(Word and element location entries)
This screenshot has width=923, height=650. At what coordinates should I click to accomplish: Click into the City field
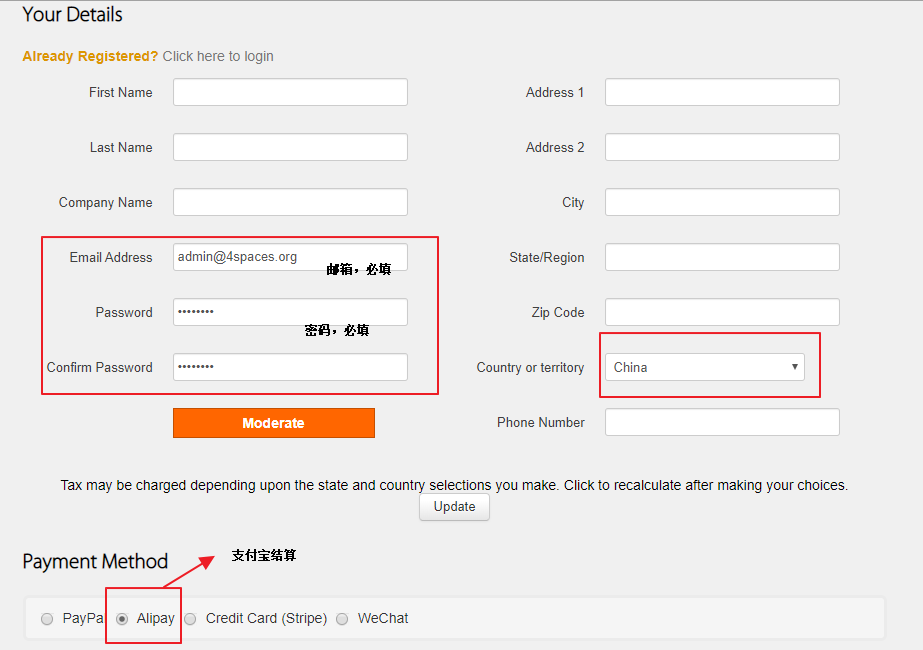[x=722, y=202]
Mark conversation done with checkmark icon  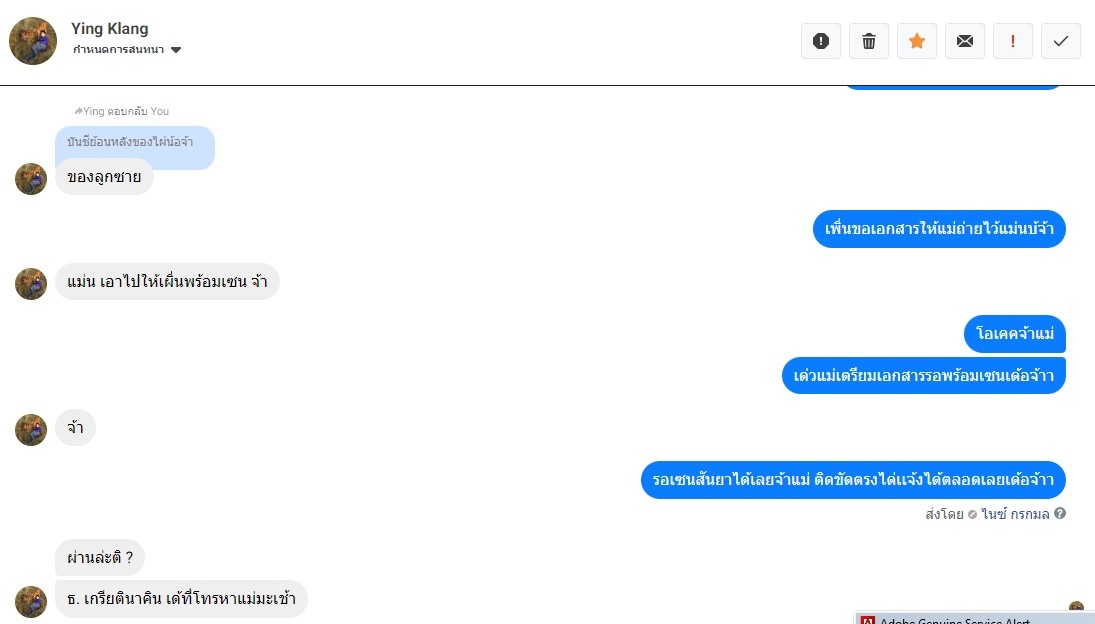pos(1061,41)
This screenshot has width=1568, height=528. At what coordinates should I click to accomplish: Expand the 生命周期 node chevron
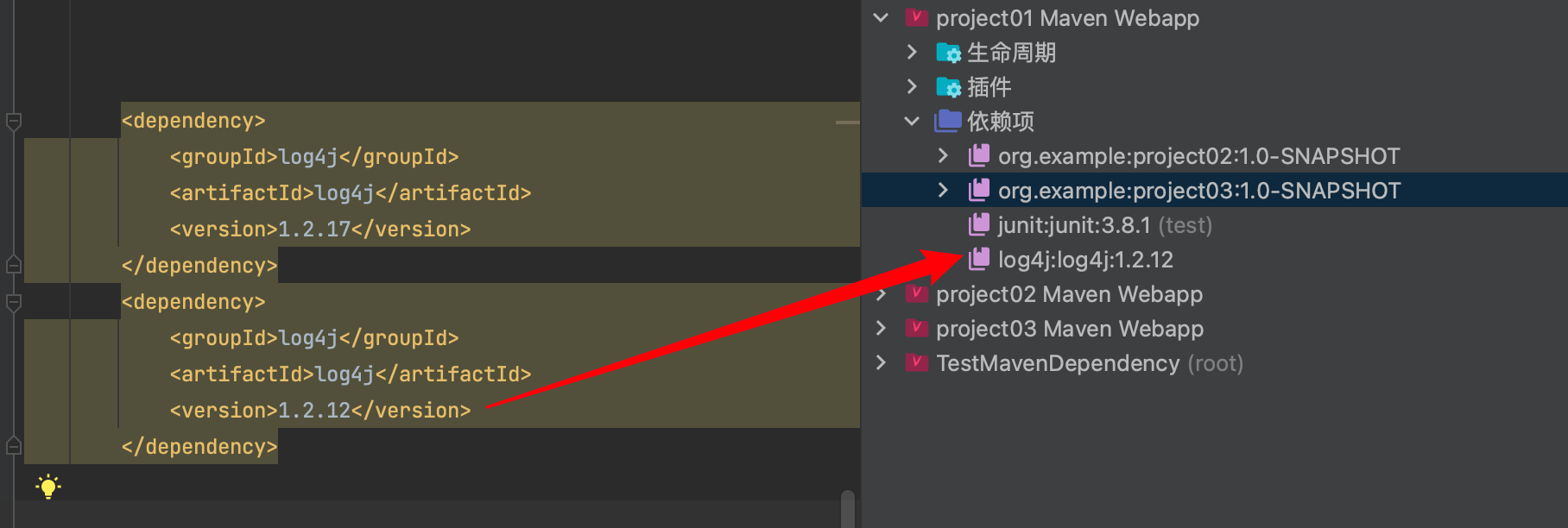click(x=912, y=53)
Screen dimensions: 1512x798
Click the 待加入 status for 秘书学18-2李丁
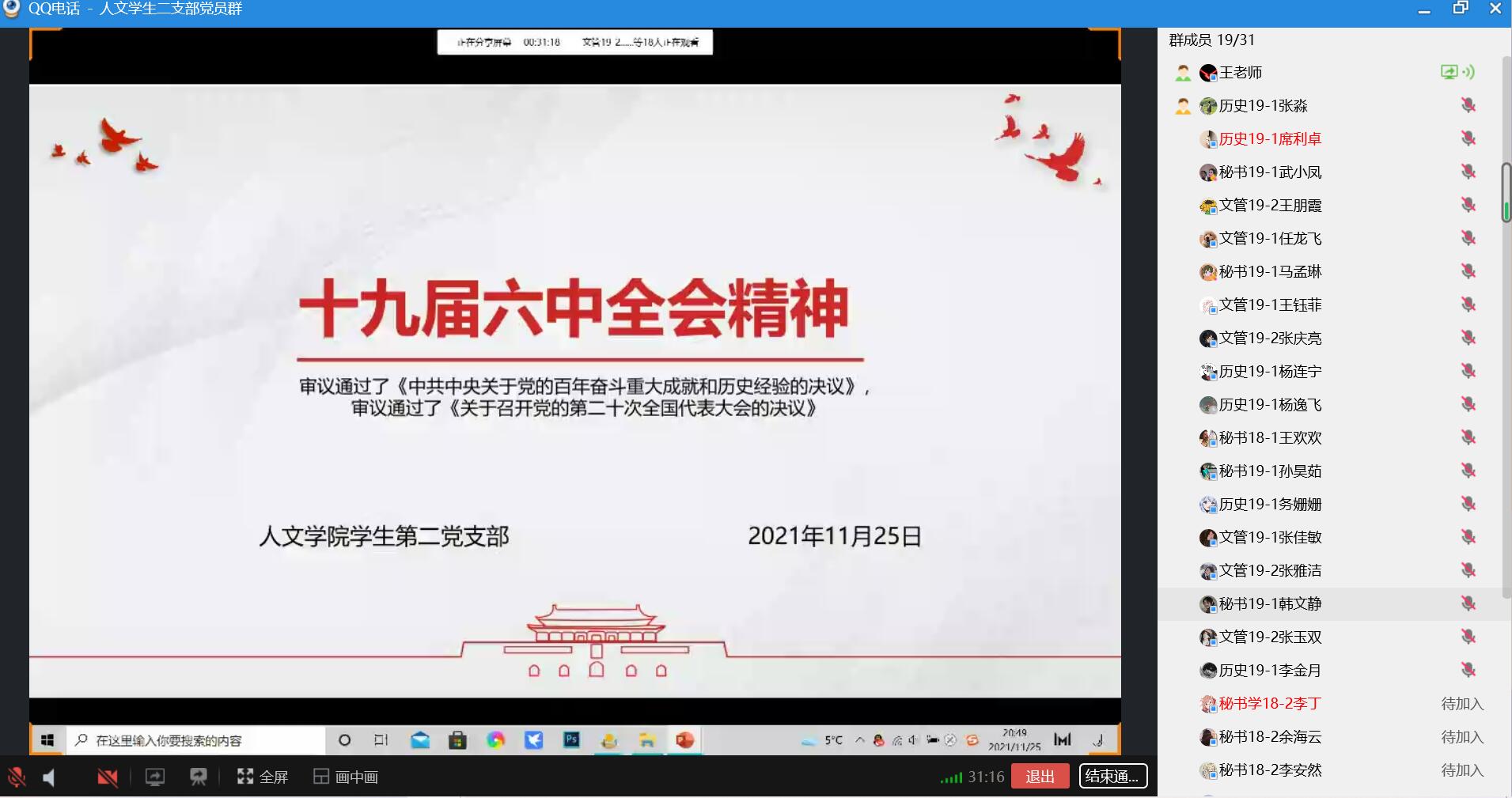click(1461, 704)
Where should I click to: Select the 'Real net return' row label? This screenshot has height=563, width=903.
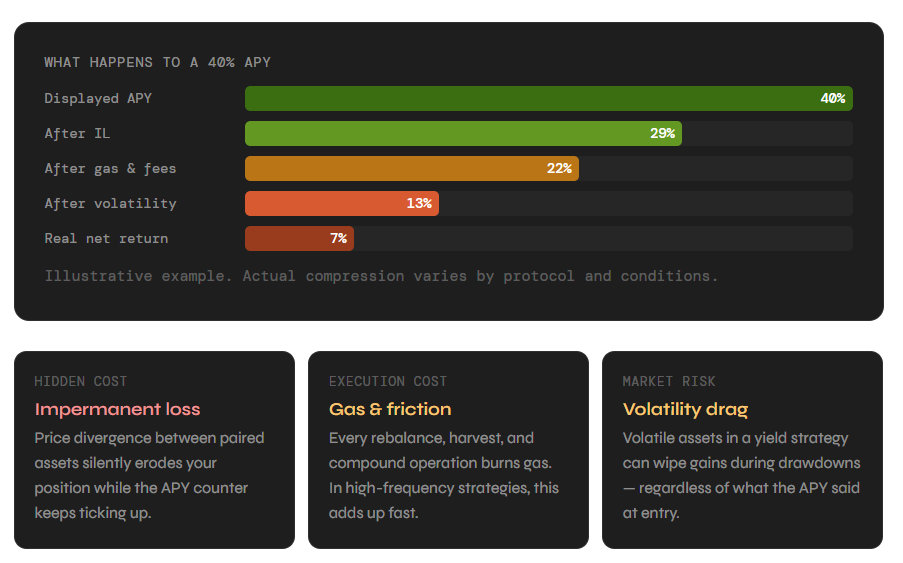click(106, 239)
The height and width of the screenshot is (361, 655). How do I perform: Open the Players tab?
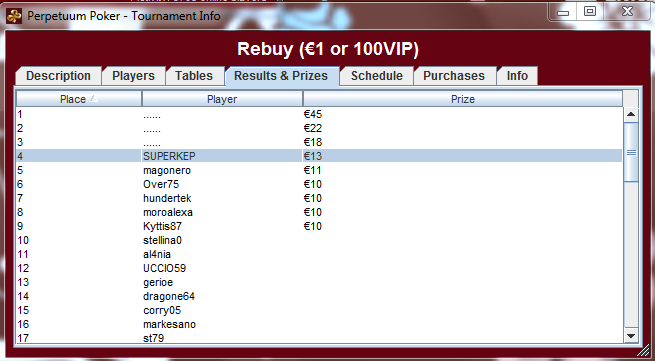(x=134, y=76)
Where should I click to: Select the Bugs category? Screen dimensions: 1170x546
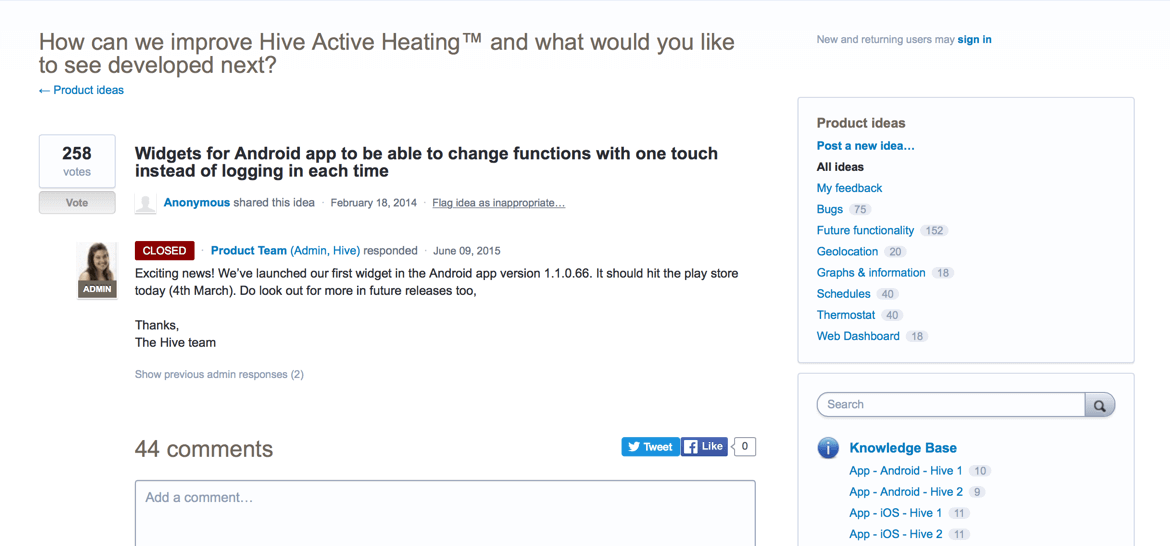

* Brief
Arrange the entries as a JSON list of strings, one string per line and no blank lines, covering only the part that opens with the line containing "Screen dimensions: 1512x798" and runs through the end of the entries. Leave the pictures out of the list.

* Full solution
[
  "Screen dimensions: 1512x798",
  "Click the 待加入 status for 秘书学18-2李丁",
  "click(1461, 704)",
  "Where should I click to: Select the 'Real net return' row label? This screenshot has height=563, width=903.",
  "click(106, 239)",
  "The height and width of the screenshot is (361, 655). How do I perform: Open the Players tab?",
  "(x=134, y=76)",
  "Where should I click to: Select the Bugs category? Screen dimensions: 1170x546"
]